Larijani enfatizou que o cargo de Líder Supremo deve ser um “símbolo de unidade nacional” e que todos devem ajudar, e expressou esperança de que, sob Mojtaba Khamenei, “o Irão esteja no caminho do desenvolvimento, as condições económicas melhoraram e o povo tenha recebido mais paz e bem-estar”.
Todos aqueles que saudaram o novo líder referiram-se a ele como “Aiatolá”, indicando que a sua posição religiosa tinha sido elevada como parte da sua ascensão do Hojatoleslam ao mais alto cargo político e religioso do país.
A mídia e seus apoiadores linha-dura alinhados ao Estado chegaram ao ponto de chamá-lo de “Imam”, um termo usado para descrever figuras religiosas notáveis e regularmente usado pela mídia estatal para descrever seu pai e primeiro líder supremo, Khomeini.

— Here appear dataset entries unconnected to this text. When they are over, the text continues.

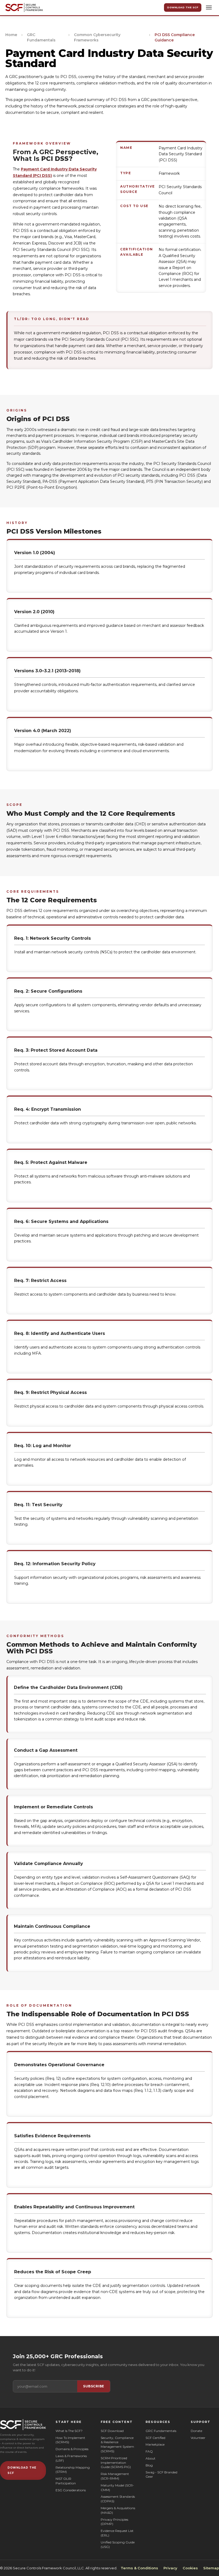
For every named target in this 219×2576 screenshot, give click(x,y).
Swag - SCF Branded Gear (161, 2474)
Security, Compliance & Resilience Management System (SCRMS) (117, 2444)
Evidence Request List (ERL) (117, 2533)
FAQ (149, 2451)
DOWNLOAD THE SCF (21, 2470)
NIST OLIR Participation (66, 2481)
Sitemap (211, 2568)
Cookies (190, 2568)
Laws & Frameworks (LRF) (71, 2458)
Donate (196, 2431)
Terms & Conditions (139, 2568)
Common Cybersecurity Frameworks (97, 37)
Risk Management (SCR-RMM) (115, 2476)
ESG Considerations (71, 2490)
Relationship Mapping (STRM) (73, 2469)
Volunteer (198, 2438)
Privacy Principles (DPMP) (114, 2521)
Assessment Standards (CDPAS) (118, 2499)
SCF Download (112, 2431)
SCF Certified (155, 2438)
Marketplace (155, 2444)
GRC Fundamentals (41, 37)
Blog (149, 2465)
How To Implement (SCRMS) (70, 2440)
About (150, 2458)
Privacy (170, 2568)
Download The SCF (182, 7)
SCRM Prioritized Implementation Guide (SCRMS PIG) (116, 2462)
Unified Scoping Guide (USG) (118, 2544)
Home (11, 34)
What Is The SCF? (69, 2431)
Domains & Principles (72, 2449)
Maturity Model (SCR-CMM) (117, 2487)
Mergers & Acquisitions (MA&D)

A televisão estatal transmitiu imagens da eleição de Khamenei nas principais mesquitas de Teerã, Mashhad, Isfahan e outras cidades do país.

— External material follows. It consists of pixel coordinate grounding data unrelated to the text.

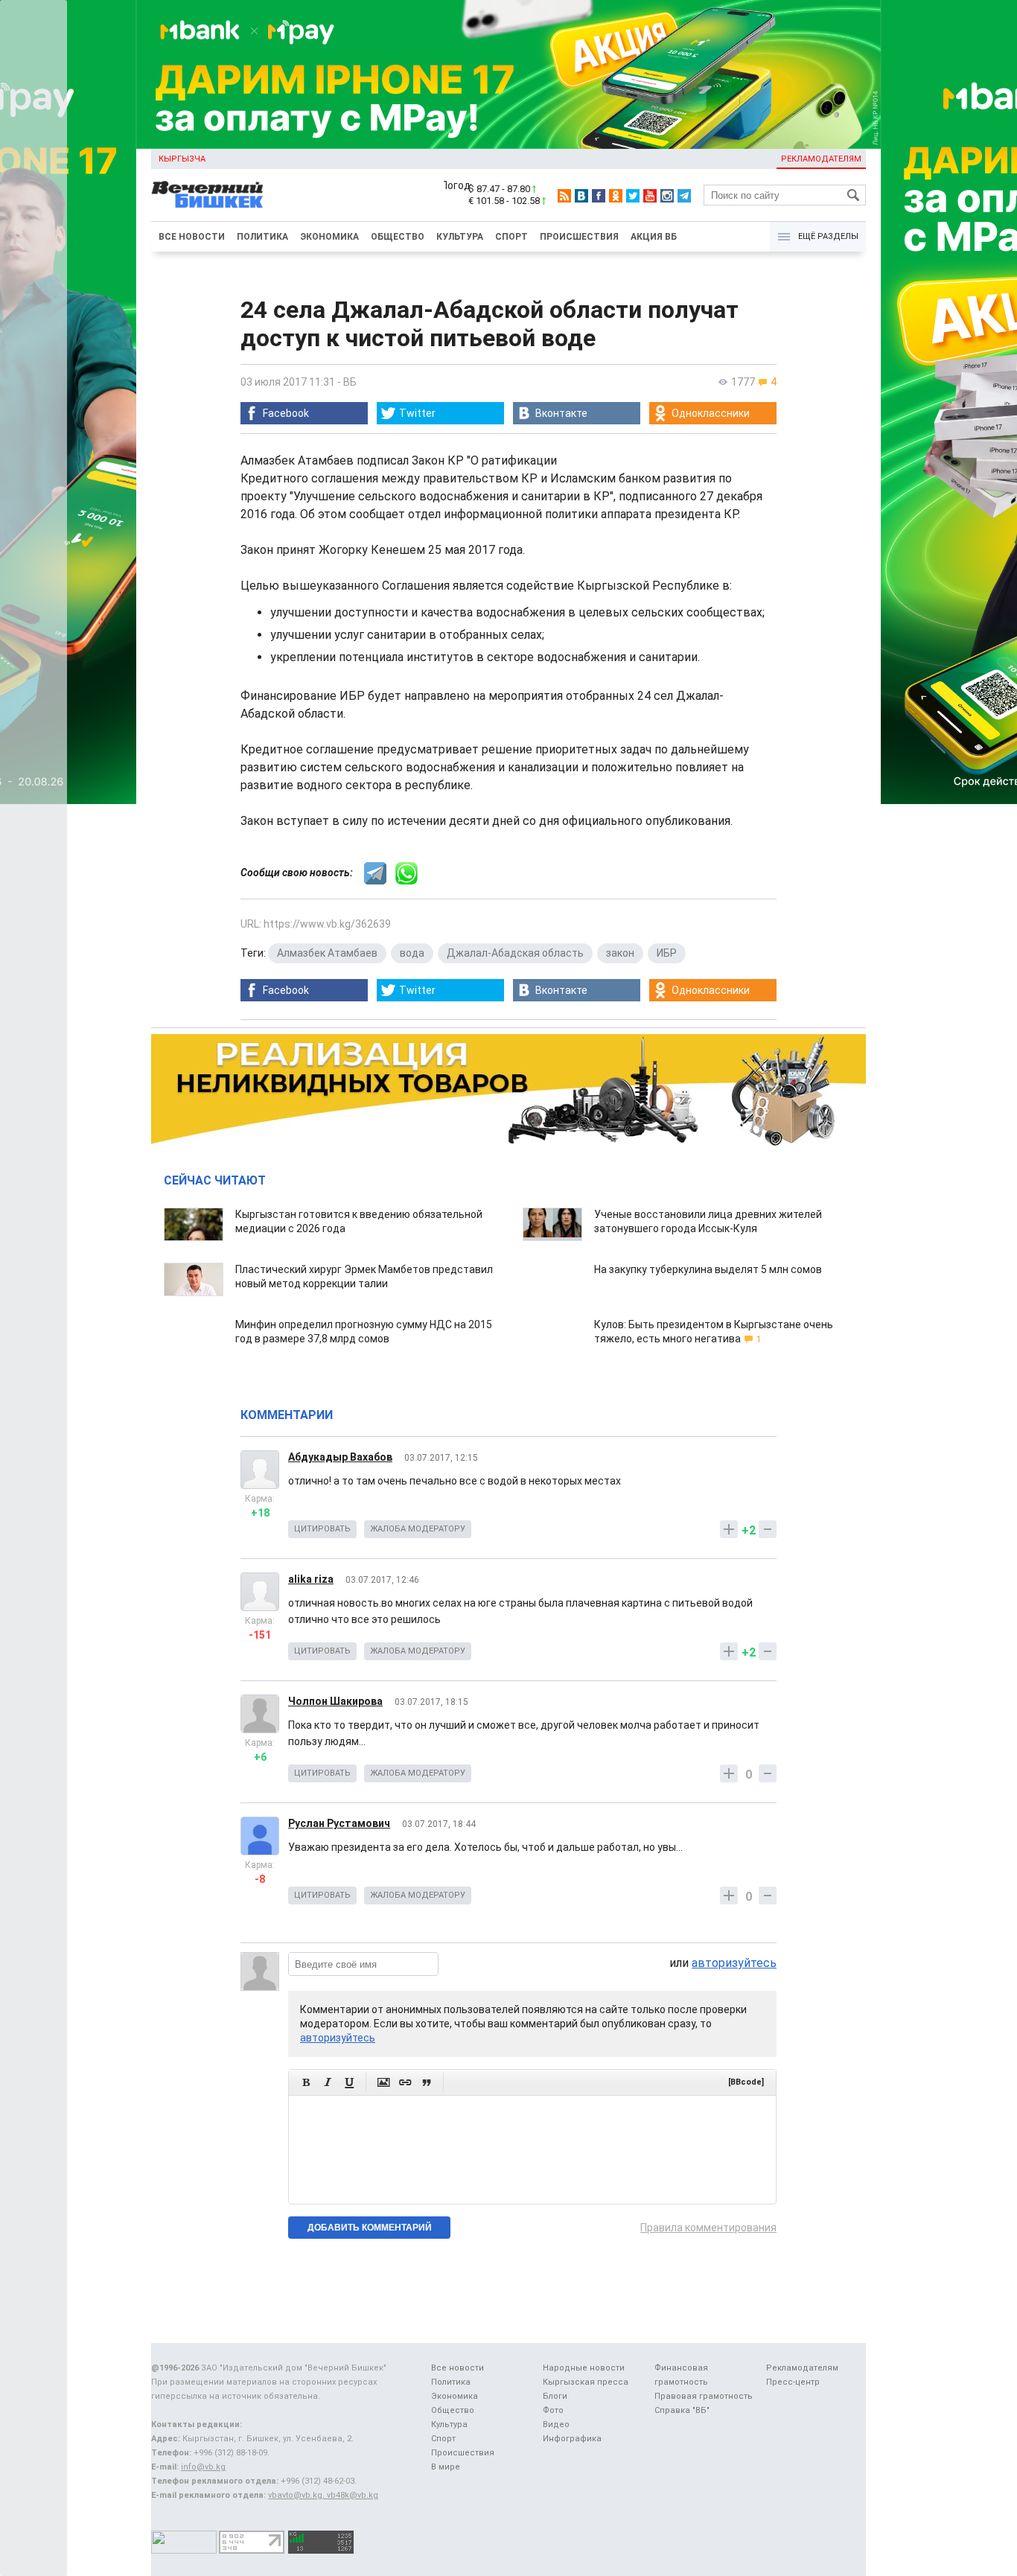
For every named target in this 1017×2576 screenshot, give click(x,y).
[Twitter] (633, 196)
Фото (553, 2410)
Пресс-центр (793, 2382)
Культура (459, 237)
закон (620, 953)
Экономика (329, 237)
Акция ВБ (654, 237)
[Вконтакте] (581, 196)
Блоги (555, 2396)
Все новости (192, 237)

Mensagens de texto em massa enviadas pelo Estado convidavam os iranianos a reunirem-se na Praça Enghelab (Revolução), no centro de Teerão e noutras cidades, na tarde de segunda-feira, para “renovar o pacto com o imã martirizado da nação muçulmana e jurar lealdade ao líder supremo escolhido por uma reunião de especialistas”.
Aviões de guerra israelenses e norte-americanos bombardearam Teerã e Isfahan à tarde, dois dias depois de ataques às reservas e refinarias de petróleo da capital terem deixado uma espessa fumaça preta pairando sobre a cidade.
Estrada rochosa à frente
O jovem Khamenei enfrenta uma miríade de desafios, mais notavelmente a iminente ameaça de assassinato que os EUA e Israel prometeram eliminar o líder iraniano.
Alguns meios de comunicação locais e israelenses disseram que ele pode ter sido ferido no ataque, mas os detalhes não foram claros. Não há clareza por parte das autoridades sobre se Khamenei deverá aparecer em breve.
O presidente dos EUA, Donald Trump, disse repetidamente que está insatisfeito com a escolha e pretende matar o novo líder porque quer que os EUA desempenhem um papel na determinação da futura liderança do Irão.
A ascensão do jovem Khamenei sugere que mais facções de linha dura no establishment iraniano manterão o poder e que o governo poderá estar menos disposto a concordar com novas conversações com os EUA no curto prazo.
Os comandantes do IRGC e do exército continuaram a disparar mísseis desde que foram eleitos, com um comandante do IRGC a dizer à televisão estatal que o país é capaz de sustentar um ataque substancial durante pelo menos seis meses.
As autoridades norte-americanas manifestaram vontade de continuar a guerra na prossecução dos seus objectivos, incluindo o desmantelamento dos programas nuclear e de mísseis do Irão e a redução do apoio aos aliados regionais no “eixo da resistência”.
Os seus membros – incluindo o Hezbollah no Líbano, os Houthis no Iémen e grupos armados no Iraque – divulgaram declarações de apoio à escolha de Khamenei.
Khamenei lidera o Irão numa altura em que os EUA tentam restringir as exportações de petróleo, uma importante fonte de receitas, ao mesmo tempo que endurecem as sanções que prejudicaram gravemente a economia iraniana.
Espera-se que o Estreito de Ormuz continue a ser uma área de conflito devido à interrupção do transporte marítimo. De acordo com o Centro de Estatística do Irão, o Irão está a registar uma das taxas de inflação mais elevadas em décadas, de quase 70 por cento, com as taxas anuais de inflação alimentar a subirem acima dos 100 por cento.
A moeda nacional é a mais desvalorizada e mais isolada do mundo. O governo garante que a população do Irão, de cerca de 92 milhões de pessoas, não terá de se preocupar com a falta de bens essenciais, como alimentos e combustível, porque existem planos de contingência.